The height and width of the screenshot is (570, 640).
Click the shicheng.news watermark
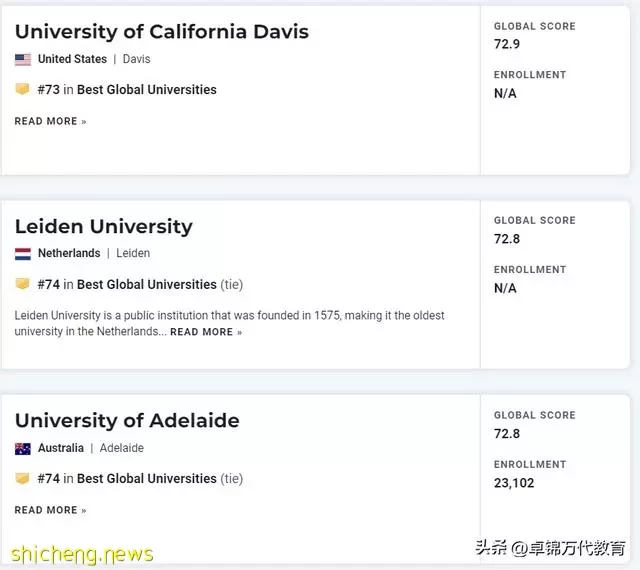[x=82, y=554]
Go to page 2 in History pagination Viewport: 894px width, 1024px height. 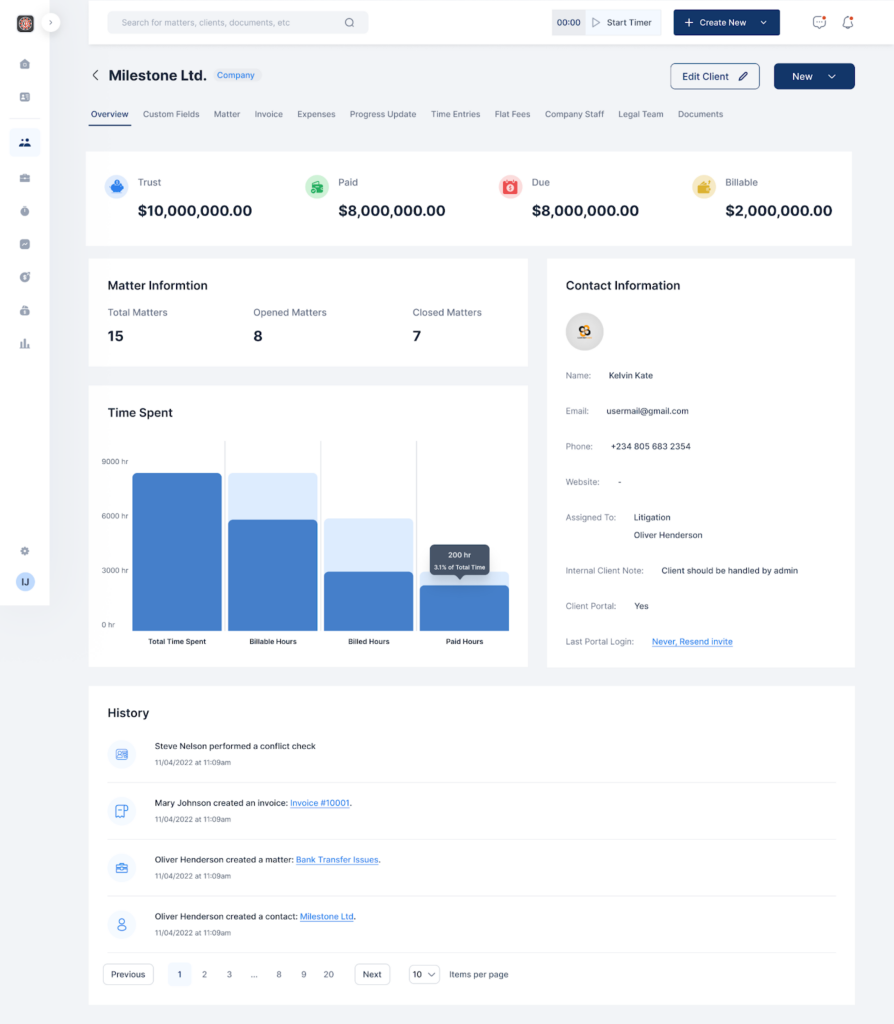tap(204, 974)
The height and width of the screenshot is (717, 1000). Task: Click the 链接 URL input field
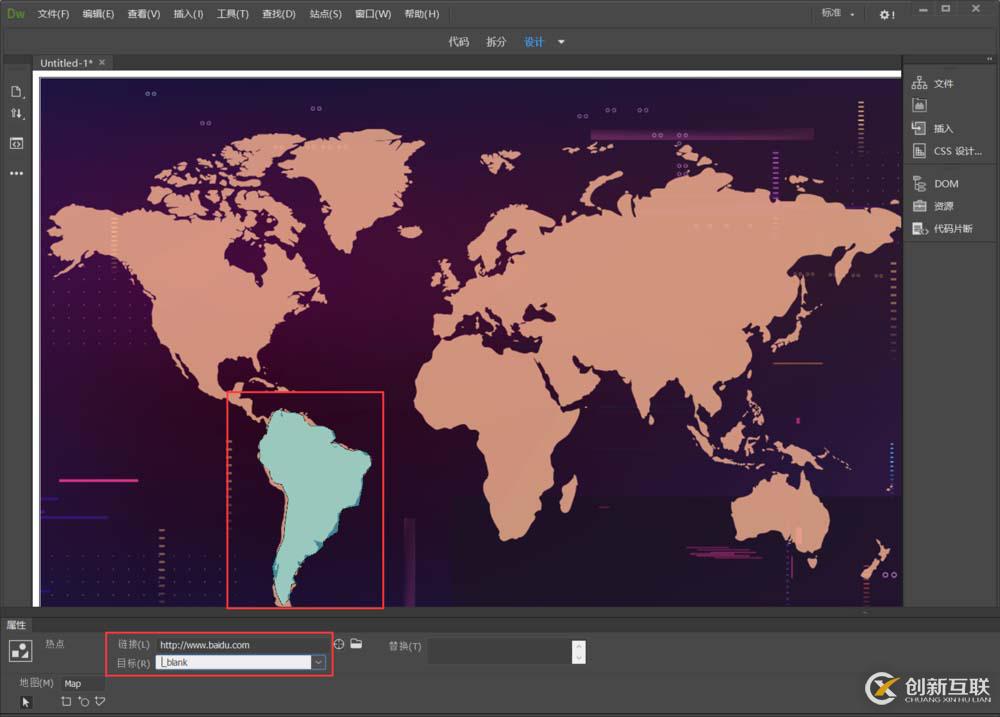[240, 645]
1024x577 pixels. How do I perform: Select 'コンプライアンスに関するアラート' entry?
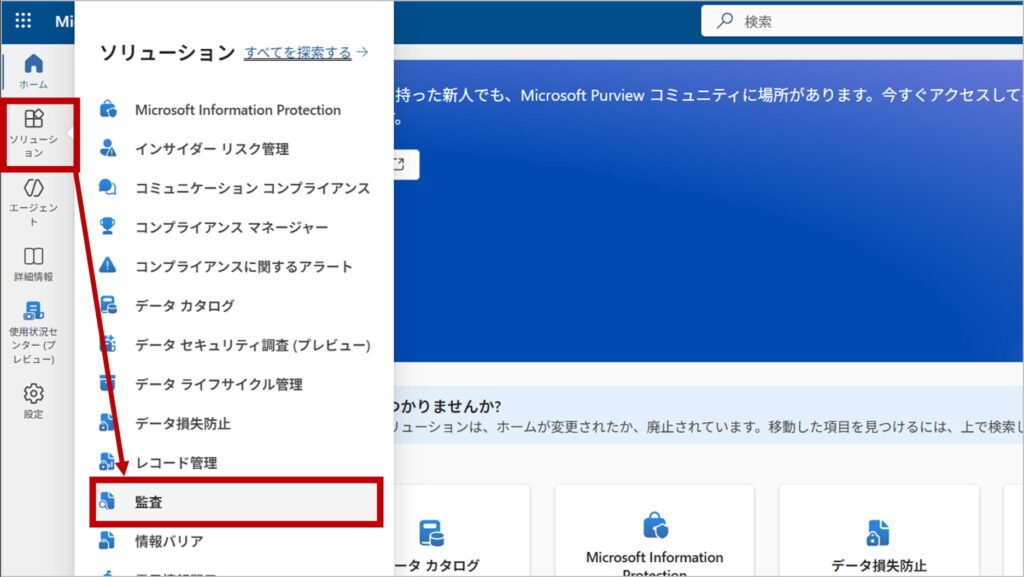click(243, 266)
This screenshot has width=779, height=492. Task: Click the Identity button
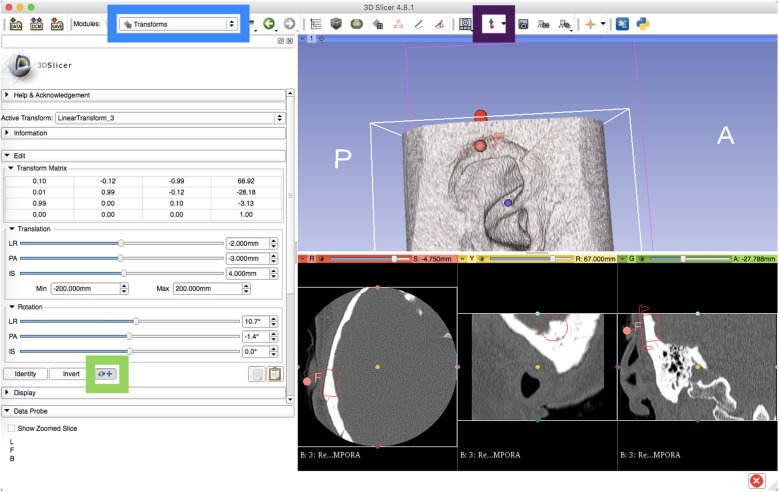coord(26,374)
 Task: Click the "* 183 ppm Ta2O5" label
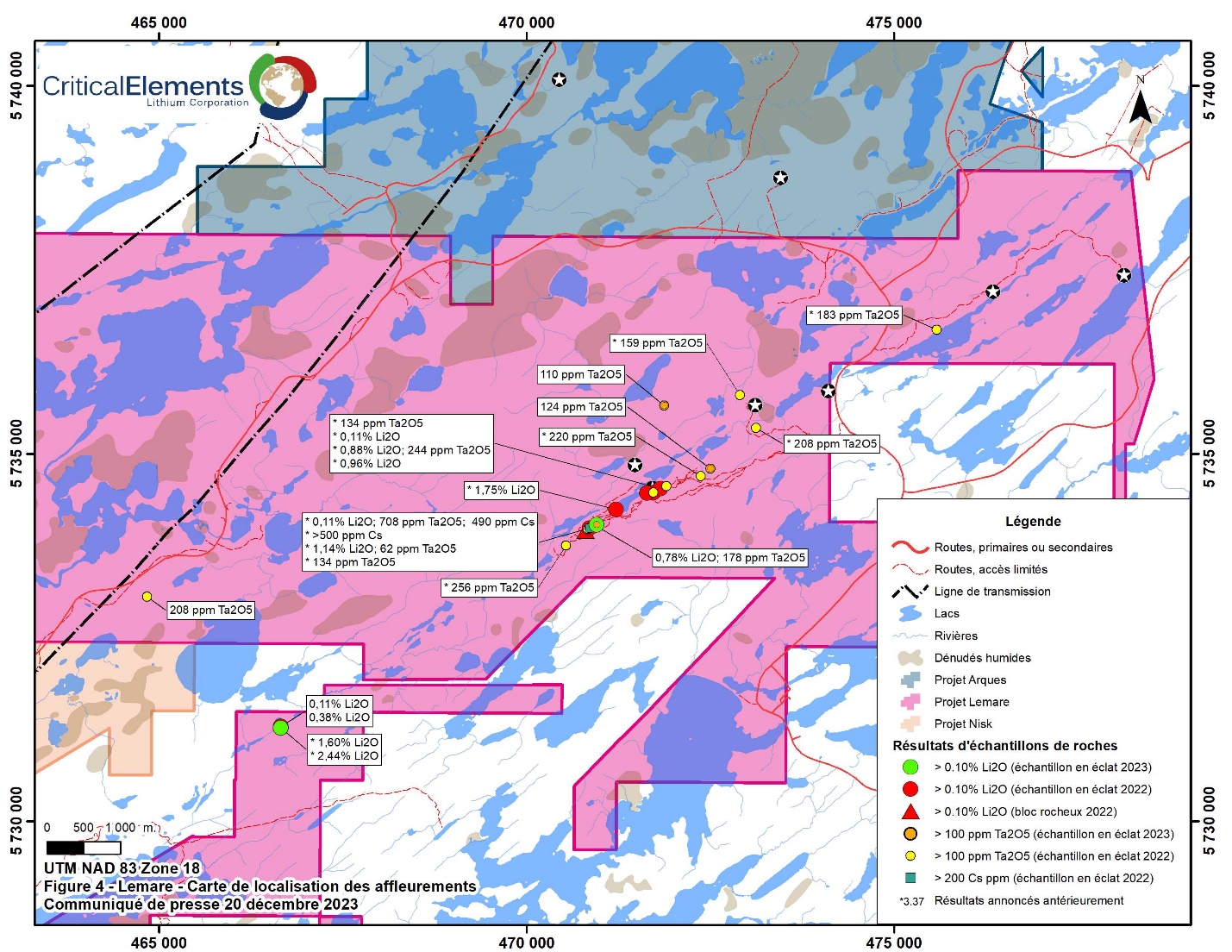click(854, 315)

══════

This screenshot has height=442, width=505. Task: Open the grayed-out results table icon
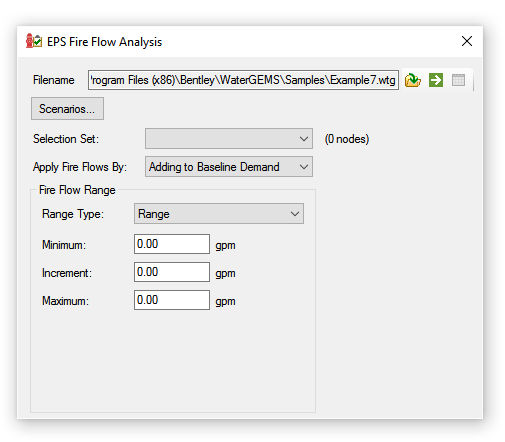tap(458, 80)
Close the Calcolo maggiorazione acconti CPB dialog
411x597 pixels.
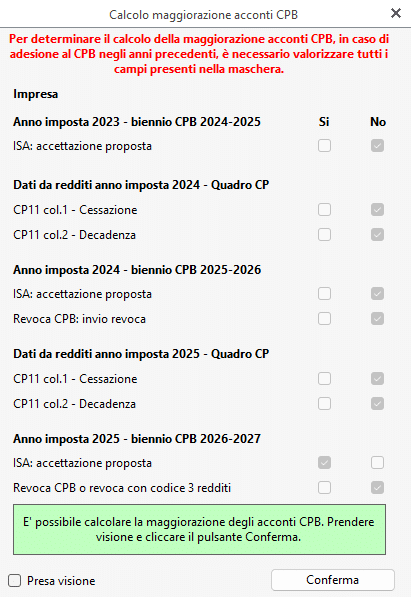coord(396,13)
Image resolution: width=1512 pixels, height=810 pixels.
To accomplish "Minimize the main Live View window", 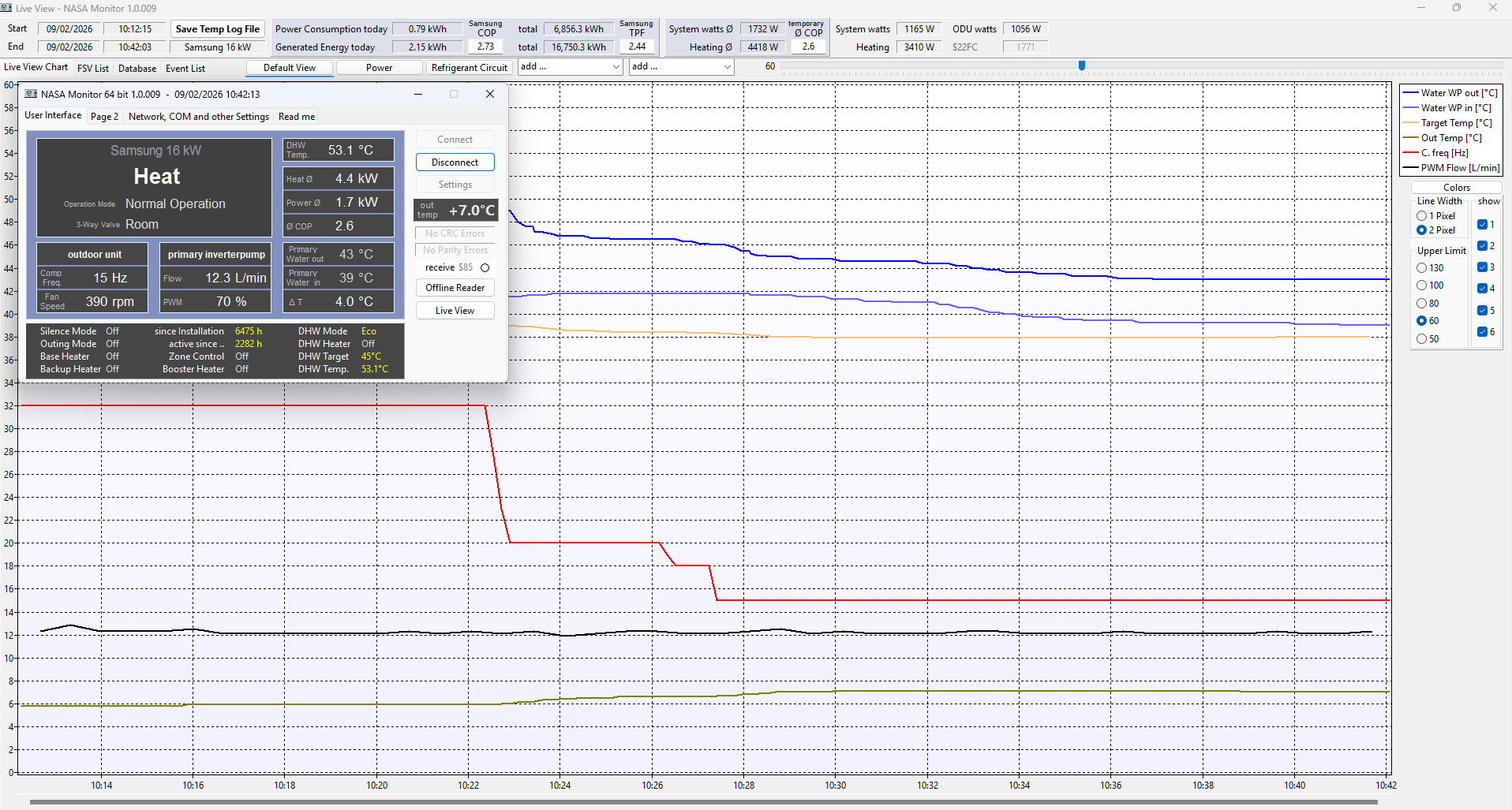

══════

- [Task statement] Those lines of the records above that run from the one containing "Image resolution: width=1512" through the one containing "the main Live" should be returned exactly, with no pictures among them.

- [Problem solution]
Image resolution: width=1512 pixels, height=810 pixels.
To accomplish "Minimize the main Live View window", 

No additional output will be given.